Jumat, 28 Oktober 2011
Jumat, 21 Oktober 2011
Jumat, 07 Oktober 2011
The Colour Of Love
Sepanjang hampir tiga puluh tahun hidup saya, saya hanya pernah jatuh cinta tiga kali.
Cinta yang mengubah hidup saya, yang membentuk dan mendewasakan saya.
Cinta yang membuat saya menjadi siapa saya saat ini, dengan segala kelemahan dan kelebihan yang saya punya.
Wanita pertama yang saya cintai mengajarkan saya menjadi wanita yang lebih baik. Dia mengajarkan saya tentang pentingnya sebuah integritas, menjadi wanita dengan nilai-nilai terhormat.

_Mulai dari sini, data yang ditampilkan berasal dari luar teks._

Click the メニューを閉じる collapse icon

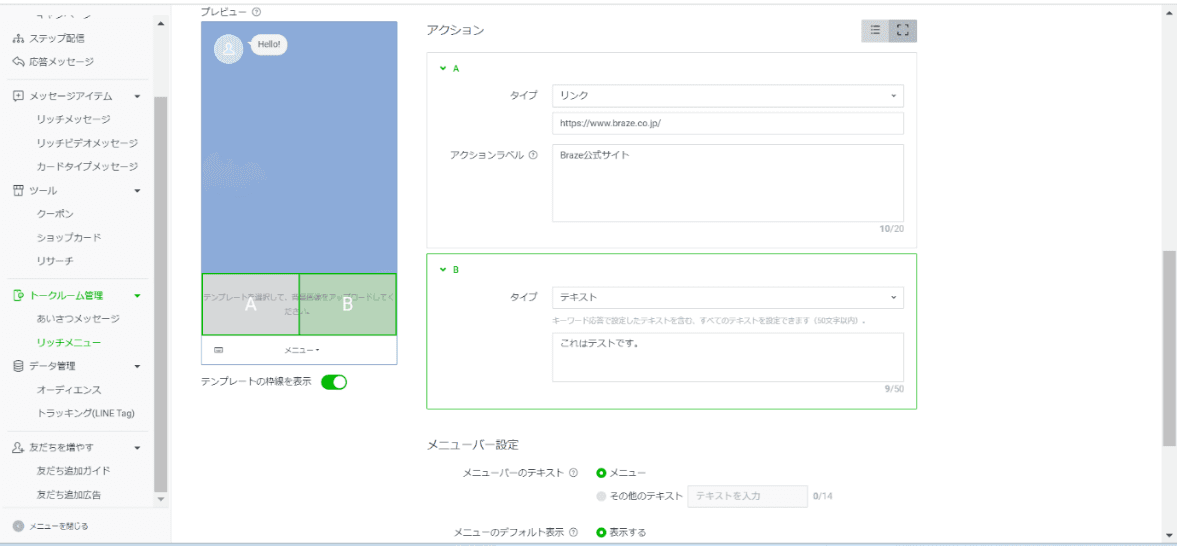point(19,526)
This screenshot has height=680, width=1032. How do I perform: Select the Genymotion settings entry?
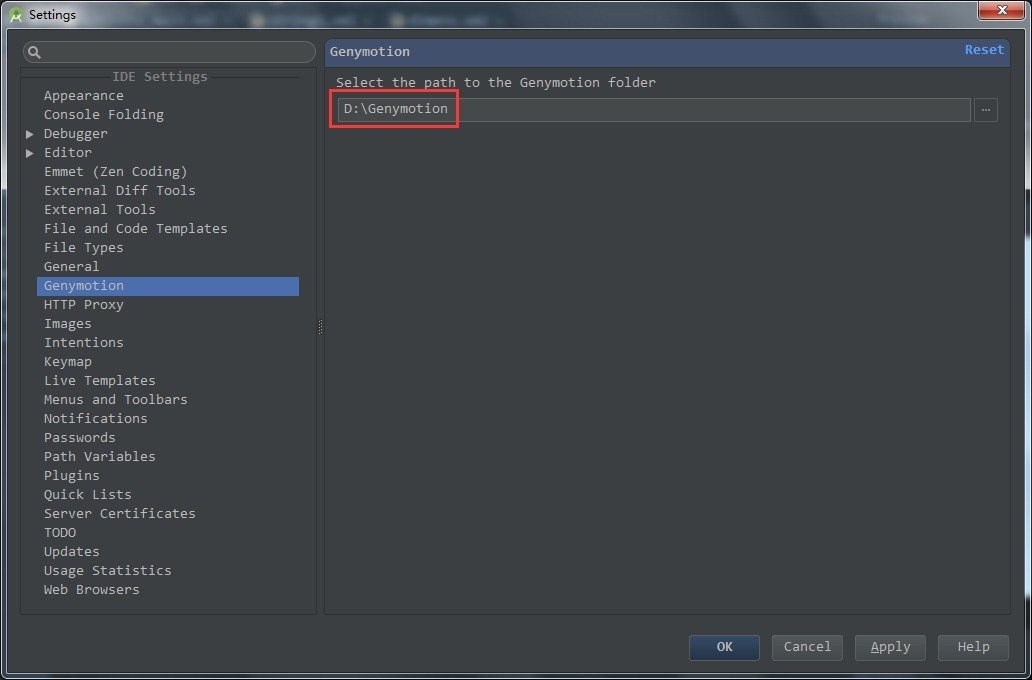pos(84,286)
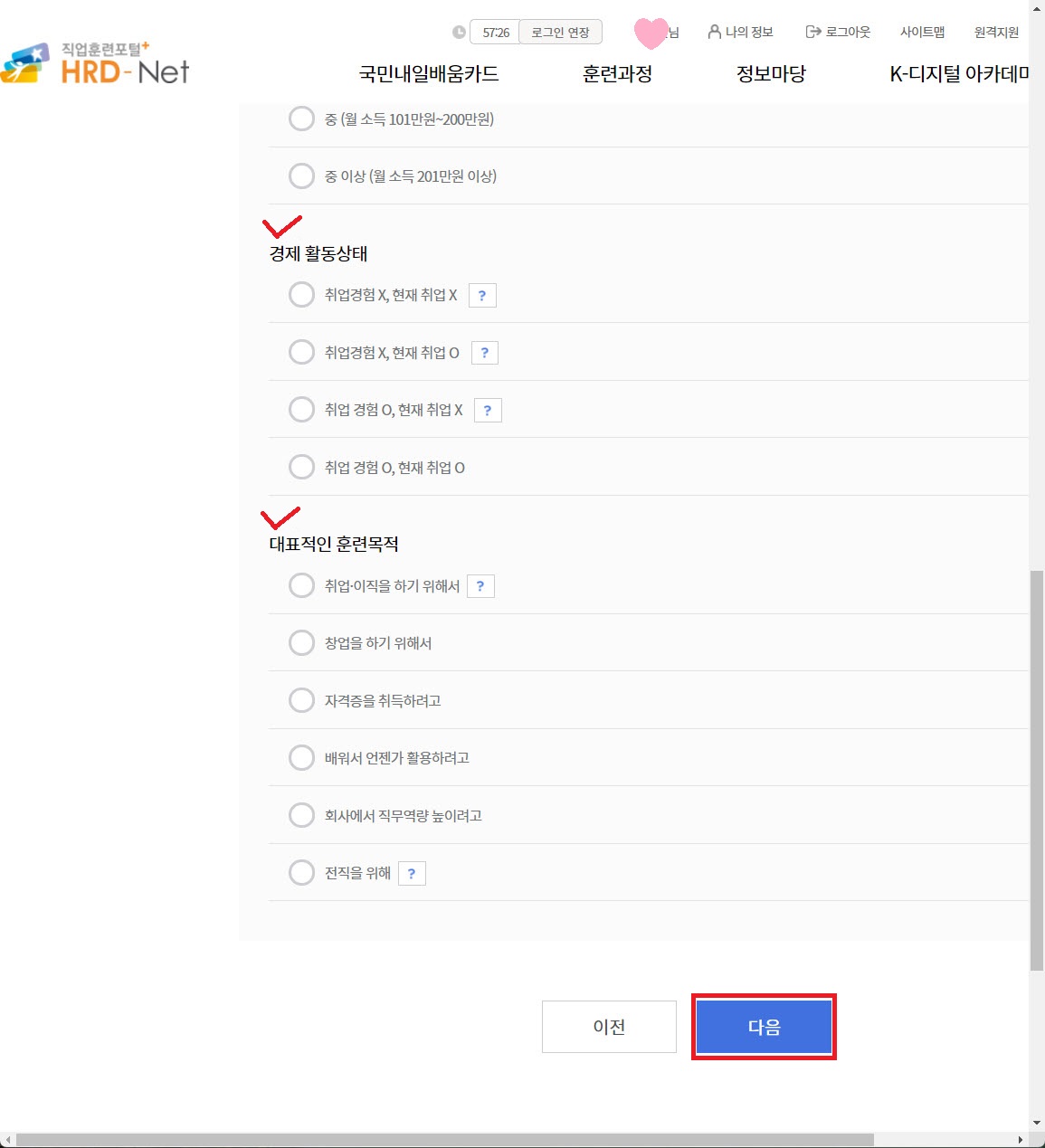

Dia seorang Leo sejati, dengan pemikiran yang luar biasa matang. Cinta pertama saya, yang saya cintai dengan cinta yang mungkin serupa warna putih.
Saya sering berkata, dan itu sebuah kebenaran .. Bahwa tanpa dia, mungkin saya tidak akan pernah menjadi wanita seperti ini.
Wanita kedua yang saya cintai mengajarkan saya tentang cinta yang berbagi. Cinta yang bersanding sempurna dengan luka, yang mengguncangkan batas antara benar dan salah, yang mengaburkan ilusi dan kenyataan.
Cinta yang kami punya serupa warna merah darah, cinta yang penuh kegilaan, persetubuhan yang tak pernah usai, pesta pora dan kemabukan.
Bersama dia saya tumbuh menjadi seseorang yang tak kenal lelah. Berusaha meruntuhkan satu demi satu tembok, menghajar setiap rintangan sampai hati babak belur tidak karuan.
Tidak pernah ada kata biasa jika bicara tentang dia. Karena dia tidak pernah abu-abu. Dia bisa mencintai dan menyakiti kamu dengan cara yang sama pintarnya. Membuatmu merasa berharga dan tidak berharga pada saat yang bersamaan. Seperti orgasme yang tak pernah usai, cintanya menjadi candu.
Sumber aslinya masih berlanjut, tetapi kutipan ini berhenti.